A Copy Of ‘Super Mario Bros.’ Sat In A Desk For 35 Years And Just Became The Most Expensive Video Game Ever Sold

Super Bario Bros. Nintendo NES

iStockphoto / robtek

I have trouble spending anything over $60 on a video game. I’ve been burned too many times and dropping $70 on a game seems risky when the reviews are always so mixed. Forking over $100 or more upfront on a single game seems WILD to me. I might drop 2x that on in-game purchases without blinking but that’s for future Cass to care about. Spending over half a million dollars on a game?! Even if I had Jeff Bezos money I wouldn’t do it.

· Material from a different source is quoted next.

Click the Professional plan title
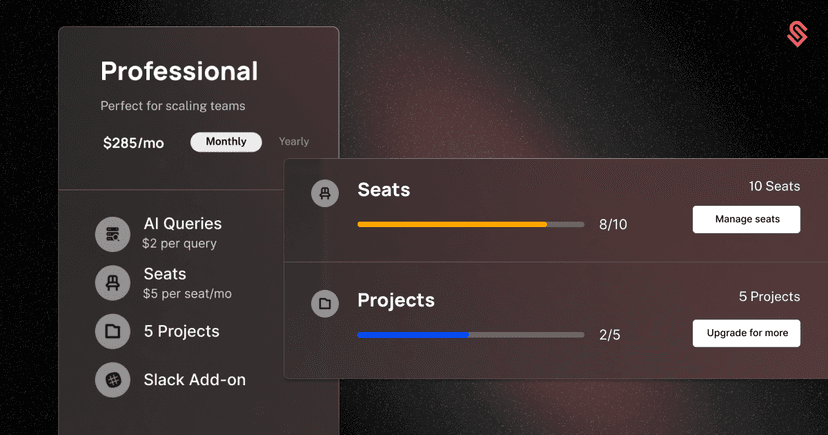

A sealed copy of Super Mario Bros. just became the most expensive video game ever sold and it went for more than two times the median house price in America. Prior to appearing in the Comics & Comic Art Auction from Heritage Auctions, the sealed copy of Super Mario Bros. had sat undisturbed in a desk for decades before it was just purchased for $660,000.

When Nintendo initially released Super Mario Bros., they briefly released copies that were sealed in shrinkwrap before moving to a sticker seal. This new world record was one of the copies in shrinkwrap. According to UPI, the game was purchased as a Christmas gift in 1986. The seller told Heritage Auctions “it stayed in the bottom of my office desk this whole time since the day I bought it, I never thought anything about it.” Leaving something untouched in your desk for 35 years is DEDICATION.

Heritage Auctions released a statement and it seems like from the moment they saw this piece they knew they had something special on their hands:

“As soon as this copy of Super Mario Bros. arrived at Heritage, we knew the market would find it just as sensational as we did,” McLeckie said. “Even so, the degree to which this game was embraced outside the market has been nothing short of exceptional, and that aspect of this sale has certainly exceeded our expectations. Though, I suppose we can’t be too shocked; who doesn’t love Mario?”

“This particular copy was produced in late 1986, and it was one of the earliest copies produced that had plastic shrink wrap, rather than sticker seal.” McLeckie said. “By early 1987, Nintendo was producing a version that had another new variation to their original packaging (an additional “code”). Since the production window for this copy and others like it was so short, finding another copy from this same production run in similar condition would be akin to looking for single drop of water in an ocean. Never say never, but there’s a good chance it can’t be done.” (via UPI)

Buying one of the rarest video games on the planet for $660,000 seems like something that would make a lot of people happy. If money doesn’t matter because the bank accounts are bottomless, sure, I can see this putting a smile on many people’s faces. But I have trouble flipping this switch in my head where because it’s a video game, and video games are meant to be played, what do you do after you purchase it? Do you put it in a case and stare at it and not play it?

By now I’m sure you’re realizing that I was never a child who could leave a collectible sealed inside of a box. Toys were meant to be played with. Games were designed to be played on a console, not stared at.